Stated problem A: In the forum thread on JSONField updates, what part of the work does the first reply call the hard part?

Source extract:
"""

Writing the database functions as Django Func subclasses with the corresponding as_vendor() methods would be the “easy” part. The hard part would be to add support for using key transforms in QuerySet.update() like the examples Mariusz gave on the ticket. There would likely be some gotchas around how the JSON data types are handled on the database, so things like JSON null vs SQL NULL.

That said, with a big project like Django, estimates are hard. I think Thibaud’s suggestion is a good idea. Try to find additional tickets you’d like to work on as stretch goals, and bundle them as a 175h project in your proposal. That way, if you manage to finish the main ticket in under 175h, you still have the stretch goals ready to pick up. If you didn’t have enough time to work on the other tickets, that’d be fine – they’re "nice-to-have"s after all!

I highly recommend drafting up a proposal and sharing it here, so you have a better understanding of the project scope and which other tickets may fit in the project. If the project proposal makes sense I’ll be very interested in mentoring :smile:

Cheers!

2 Likes

Hi everyone!

Thank you for the responses. Here is my proposal that I have been working on: Add support for using key and path transforms in update() for JSONFields

Let me know if there are improvements that I can make. Cheers!

@thibaudcolas @sage

2 Likes

Hey @adzshaf, brilliant! That’s a good start :smile:

I gave it a read, and here’s my feedback (buckle up!):

it would be better if Django supports generics to modify JSONField

I’m not sure “generics” is clear enough in this context. The ticket was originally written about providing generic database functions (Func subclasses) for manipulating JSON data on the database, but it has since been updated to have the ability to do update() with key transforms as the main goal (as evident in the ticket’s title). As this is the “Background” section, perhaps talk about how in order to make partial updates to a JSONField, developers currently need to either:

  • (a) load each model instance into memory, modify the JSONField data as Python objects, then save() the model instance, or
  • (b) write their own mapping for the database system’s JSON functions as Func subclasses, and use them in update(), e.g. update(details=JSONSet("details", some_key="Some value"))

and then, state something along the lines of “It would be better if Django has built-in support for doing partial JSONField updates more efficiently and more idiomatic to how developers can currently query JSONFields (i.e. with key transforms).”

Explaining the current state of things and how it can be improved is a much more convincing way to start your proposal compared to saying “it would be better if…” right off the bat :wink:

The goal of this proposal is to create an implementation for all databases supported that developers can use in order to update values of JSONField.

I believe complete updates are already possible at the moment, e.g. update(details={"some_key": "some_value"}), so I think it helps to be more explicit that we’re trying to support partial updates to JSONField.

The implementation will be limited to update and delete value of JSONField.

What are we limiting this from, i.e. what are the things beyond this limitation? Why are we making this limitation? Perhaps it helps to give more context, e.g.

"""

Stated problem B: Count the lines in the rows below that contain the string "user", with case counting, and give only the number.

Supplied data:

"""

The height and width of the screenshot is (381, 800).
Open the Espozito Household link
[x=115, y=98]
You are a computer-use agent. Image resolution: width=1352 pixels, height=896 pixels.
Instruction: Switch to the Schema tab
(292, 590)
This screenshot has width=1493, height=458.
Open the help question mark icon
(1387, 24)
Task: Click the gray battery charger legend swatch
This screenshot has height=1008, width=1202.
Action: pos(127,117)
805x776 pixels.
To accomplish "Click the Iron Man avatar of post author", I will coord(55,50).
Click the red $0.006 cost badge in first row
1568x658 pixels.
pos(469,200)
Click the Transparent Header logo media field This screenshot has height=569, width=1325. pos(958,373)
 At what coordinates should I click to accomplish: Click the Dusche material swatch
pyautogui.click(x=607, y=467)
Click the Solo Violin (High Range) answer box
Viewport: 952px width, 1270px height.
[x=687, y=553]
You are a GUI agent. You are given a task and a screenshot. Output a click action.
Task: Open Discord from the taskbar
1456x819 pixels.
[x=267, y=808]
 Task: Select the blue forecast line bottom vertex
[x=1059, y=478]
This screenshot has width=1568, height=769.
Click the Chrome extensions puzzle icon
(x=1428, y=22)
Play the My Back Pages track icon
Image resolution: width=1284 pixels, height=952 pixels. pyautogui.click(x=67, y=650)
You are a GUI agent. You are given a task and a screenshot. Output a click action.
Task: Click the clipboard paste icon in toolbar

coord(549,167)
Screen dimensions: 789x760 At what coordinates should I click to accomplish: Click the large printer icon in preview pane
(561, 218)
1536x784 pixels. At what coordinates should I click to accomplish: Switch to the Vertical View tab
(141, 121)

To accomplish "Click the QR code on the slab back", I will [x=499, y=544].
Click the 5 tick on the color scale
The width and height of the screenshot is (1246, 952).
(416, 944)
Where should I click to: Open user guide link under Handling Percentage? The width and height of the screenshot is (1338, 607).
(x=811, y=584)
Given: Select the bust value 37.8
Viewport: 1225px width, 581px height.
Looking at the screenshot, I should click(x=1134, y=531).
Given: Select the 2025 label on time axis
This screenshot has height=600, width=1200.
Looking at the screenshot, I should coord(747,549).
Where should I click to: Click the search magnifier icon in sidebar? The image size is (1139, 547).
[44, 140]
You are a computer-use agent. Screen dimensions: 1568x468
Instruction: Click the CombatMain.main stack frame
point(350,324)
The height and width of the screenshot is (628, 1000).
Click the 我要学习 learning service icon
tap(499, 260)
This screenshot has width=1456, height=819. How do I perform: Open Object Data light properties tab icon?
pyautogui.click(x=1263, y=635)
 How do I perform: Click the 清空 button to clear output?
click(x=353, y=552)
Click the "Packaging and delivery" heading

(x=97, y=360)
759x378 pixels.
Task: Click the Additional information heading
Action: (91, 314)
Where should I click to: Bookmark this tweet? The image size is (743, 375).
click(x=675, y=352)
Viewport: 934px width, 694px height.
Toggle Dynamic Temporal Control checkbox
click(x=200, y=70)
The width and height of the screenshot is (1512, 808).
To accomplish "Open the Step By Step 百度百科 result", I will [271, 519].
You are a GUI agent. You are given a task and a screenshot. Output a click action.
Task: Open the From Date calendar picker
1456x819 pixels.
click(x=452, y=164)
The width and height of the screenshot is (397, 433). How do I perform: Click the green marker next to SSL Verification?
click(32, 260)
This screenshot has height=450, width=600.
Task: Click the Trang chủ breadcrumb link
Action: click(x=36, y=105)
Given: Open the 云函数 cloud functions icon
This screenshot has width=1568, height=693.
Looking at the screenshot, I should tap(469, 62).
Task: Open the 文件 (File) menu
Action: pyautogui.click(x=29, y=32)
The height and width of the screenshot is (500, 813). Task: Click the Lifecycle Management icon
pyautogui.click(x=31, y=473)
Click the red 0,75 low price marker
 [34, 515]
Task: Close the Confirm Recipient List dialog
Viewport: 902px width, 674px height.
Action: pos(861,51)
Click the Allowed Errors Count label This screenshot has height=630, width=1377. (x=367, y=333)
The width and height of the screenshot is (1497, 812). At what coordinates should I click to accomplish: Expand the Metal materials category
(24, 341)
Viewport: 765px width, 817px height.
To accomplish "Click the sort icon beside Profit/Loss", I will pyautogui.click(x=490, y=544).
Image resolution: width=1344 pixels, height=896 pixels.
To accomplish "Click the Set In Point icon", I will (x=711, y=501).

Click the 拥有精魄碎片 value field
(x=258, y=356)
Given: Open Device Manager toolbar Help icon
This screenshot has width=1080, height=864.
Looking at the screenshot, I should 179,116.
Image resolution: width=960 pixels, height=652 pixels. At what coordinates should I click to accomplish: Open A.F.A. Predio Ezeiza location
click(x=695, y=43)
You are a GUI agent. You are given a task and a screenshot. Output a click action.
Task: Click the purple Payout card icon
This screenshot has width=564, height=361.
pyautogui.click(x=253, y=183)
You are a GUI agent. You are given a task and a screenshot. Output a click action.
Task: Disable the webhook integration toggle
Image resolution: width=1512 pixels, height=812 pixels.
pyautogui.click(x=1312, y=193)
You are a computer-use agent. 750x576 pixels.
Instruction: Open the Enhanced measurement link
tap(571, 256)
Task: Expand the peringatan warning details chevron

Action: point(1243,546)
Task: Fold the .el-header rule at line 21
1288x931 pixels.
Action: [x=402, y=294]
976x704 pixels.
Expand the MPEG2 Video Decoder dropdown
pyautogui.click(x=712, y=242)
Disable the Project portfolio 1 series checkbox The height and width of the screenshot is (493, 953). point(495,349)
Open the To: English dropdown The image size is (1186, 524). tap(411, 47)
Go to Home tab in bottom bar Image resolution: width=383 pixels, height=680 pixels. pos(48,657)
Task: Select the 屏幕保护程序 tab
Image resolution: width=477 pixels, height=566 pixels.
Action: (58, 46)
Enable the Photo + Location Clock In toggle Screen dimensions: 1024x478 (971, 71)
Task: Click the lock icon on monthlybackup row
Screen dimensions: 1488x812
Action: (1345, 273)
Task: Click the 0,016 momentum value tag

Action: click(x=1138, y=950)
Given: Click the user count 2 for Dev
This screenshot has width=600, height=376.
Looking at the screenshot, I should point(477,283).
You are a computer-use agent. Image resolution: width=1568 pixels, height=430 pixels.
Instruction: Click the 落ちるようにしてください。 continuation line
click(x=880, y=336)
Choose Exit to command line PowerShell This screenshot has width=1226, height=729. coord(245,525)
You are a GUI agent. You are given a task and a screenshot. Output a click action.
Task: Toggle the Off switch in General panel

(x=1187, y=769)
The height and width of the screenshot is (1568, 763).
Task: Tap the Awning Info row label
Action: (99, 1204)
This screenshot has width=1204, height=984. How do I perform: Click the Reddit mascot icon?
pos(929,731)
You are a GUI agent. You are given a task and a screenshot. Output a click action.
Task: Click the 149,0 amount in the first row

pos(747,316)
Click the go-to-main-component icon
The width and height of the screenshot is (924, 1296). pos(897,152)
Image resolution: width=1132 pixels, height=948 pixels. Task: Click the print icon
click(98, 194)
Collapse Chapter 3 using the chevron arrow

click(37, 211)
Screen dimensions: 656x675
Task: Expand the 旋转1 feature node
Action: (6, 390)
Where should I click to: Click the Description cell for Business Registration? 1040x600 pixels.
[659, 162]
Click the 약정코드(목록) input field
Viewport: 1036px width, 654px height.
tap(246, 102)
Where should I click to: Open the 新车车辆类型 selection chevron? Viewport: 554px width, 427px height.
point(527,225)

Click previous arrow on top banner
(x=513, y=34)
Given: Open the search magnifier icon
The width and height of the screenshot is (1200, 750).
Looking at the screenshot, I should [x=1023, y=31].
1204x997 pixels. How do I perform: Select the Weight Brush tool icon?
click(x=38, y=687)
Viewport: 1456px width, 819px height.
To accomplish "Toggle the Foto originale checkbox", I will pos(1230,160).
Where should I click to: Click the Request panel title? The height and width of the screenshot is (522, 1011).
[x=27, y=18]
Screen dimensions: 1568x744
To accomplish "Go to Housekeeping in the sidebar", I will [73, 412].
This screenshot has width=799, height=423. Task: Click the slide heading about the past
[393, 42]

"""

Complete response A: Adding support for using key transforms in QuerySet.update().

Complete response B: 2